Do tie-breaka zabrakło niewiele, walka toczyła się do samego końca, a o ostatecznym wyniku zadecydowały pojedyncze piłki. Tak w skrócie można opisać mecz na inaugurację sezonu w Lubinie.
Spotkanie świetnie rozpoczął Marcin Waliński, zagrywając asa serwisowego. W ataku jednak z początku skuteczniejsi byli bełchatowianie i to oni nadawali ton grze (6:4). Po naszej stronie punktowali Remigiusz Kapica w ataku oraz Florian Krage w zagrywce i bloku, jednak kilkupunktowa przewaga rywali się utrzymywała. W końcówce doszliśmy bełchatowian na dwa oczka, ale nie udało się zwyciężyć.
Po przerwie wyszliśmy na parkiet zmotywowani i żądni zwycięstwa. Utrzymywaliśmy kontakt z PGE Skrą, a wynik wahał się w granicach remisu (6:6). Niestety chwilę później serię punktów zanotowała Skra i wynik nieco odskoczył. Przewagę w części zniwelowaliśmy, ale nie udało się wyrównać. Trener Paweł Rusek zastosował zmiany i na parkiet wkroczyli Przemysław Stępień i Kamil Maruszczyk. Losów seta odwrócić się udało, ale w grze naszych coś się ruszyło.
W trzecim secie w podstawowym składzie wyszedł Przemysław Stępień i nasza gra wyglądała dużo lepiej. W momencie, gdy nasz polski rozgrywający wszedł w pole zagrywki, zanotowaliśmy serię pięciopunktową, wychodząc na prowadzenie 14:7. Skra jednak nie pozostała dłużna i doprowadziła do remisu 19:19. Skuteczny blok Floriana Krage znów dał nam prowadzenie, a dodatkowo pewność siebie, która doprowadziła nas do zwycięstwa.
W czwartym secie poszliśmy za ciosem i to my dominowaliśmy na parkiecie (12:8). PGE Skra robiła co w swojej mocy, ale nie była w stanie zrównać się z naszą rozpędzoną ekipą z Marcinem Walińskim na czele. Rywale wyrównali dopiero przy stanie 17:17 i zapowiadała się emocjonująca końcówka. Kilka minut później wciąż był remis 22:22, a obie ekipy zażarcie walczyły o punkty, doprowadzając do gry na przewagi. O zwycięstwie bełchatowian zadecydowały detale.
MVP: Dick Kooy
Cuprum Lubin – PGE Skra Bełchatów 1:3 (22:25, 19:25, 25:22, 25:27)

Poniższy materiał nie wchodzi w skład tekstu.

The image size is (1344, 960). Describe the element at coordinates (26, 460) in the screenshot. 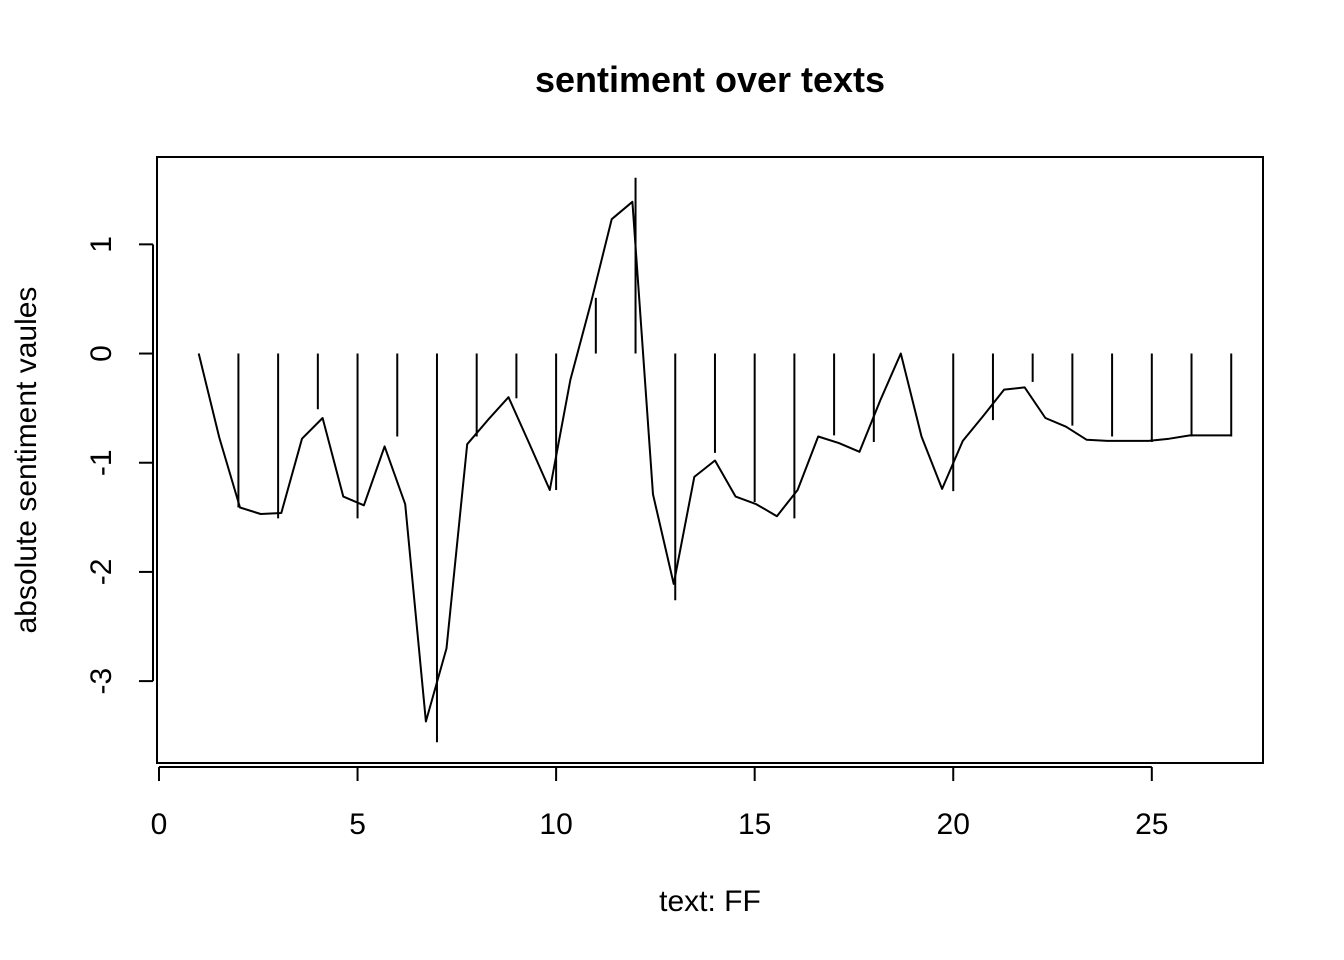

I see `y-axis-label: absolute sentiment vaules` at that location.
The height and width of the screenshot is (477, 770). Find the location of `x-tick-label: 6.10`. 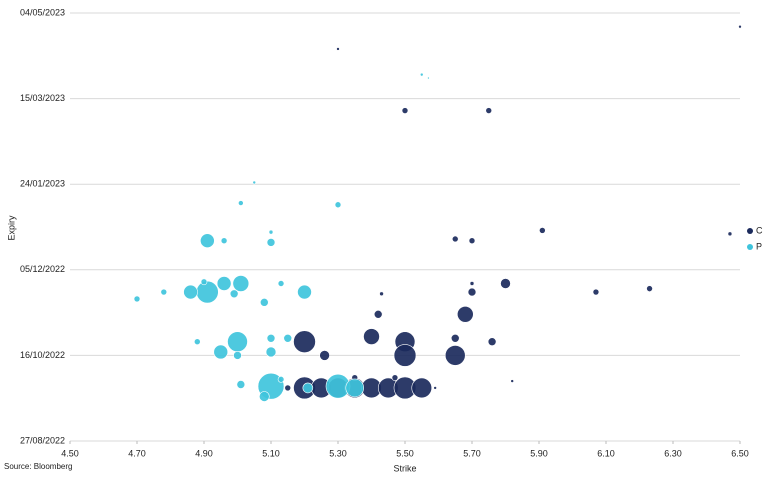

x-tick-label: 6.10 is located at coordinates (606, 453).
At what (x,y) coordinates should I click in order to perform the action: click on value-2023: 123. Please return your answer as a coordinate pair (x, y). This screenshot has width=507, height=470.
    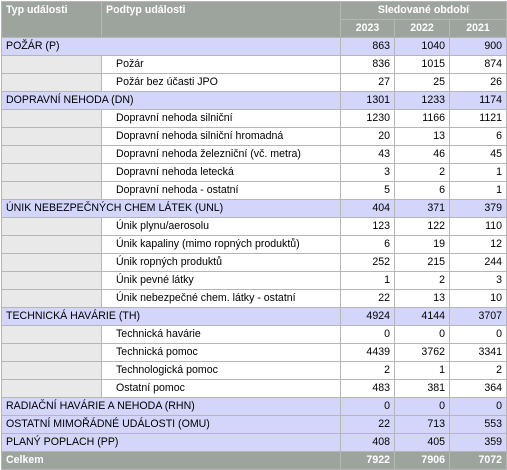
    Looking at the image, I should click on (368, 226).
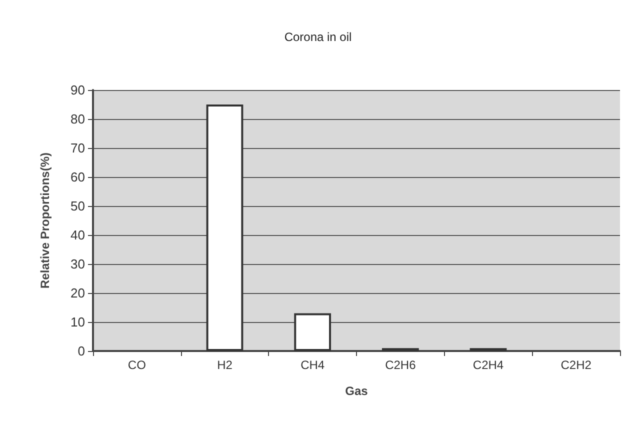 This screenshot has width=637, height=442. I want to click on y-tick-label: 80, so click(78, 119).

Cuprum: Waliński (19), Ferens (13), Sekita, Pietraszko (6), Kapica (16), Krage (8), Sas (L), Szymura (L) oraz Maruszczyk, Gunia (3), Stępień (1).
PGE Skra: Kłos (10), Kooy (15), Ebadipour (14), Atanasijević (19), Łomacz, Bieniek (12), Piechocki (L) oraz Schulz (1), Mitić.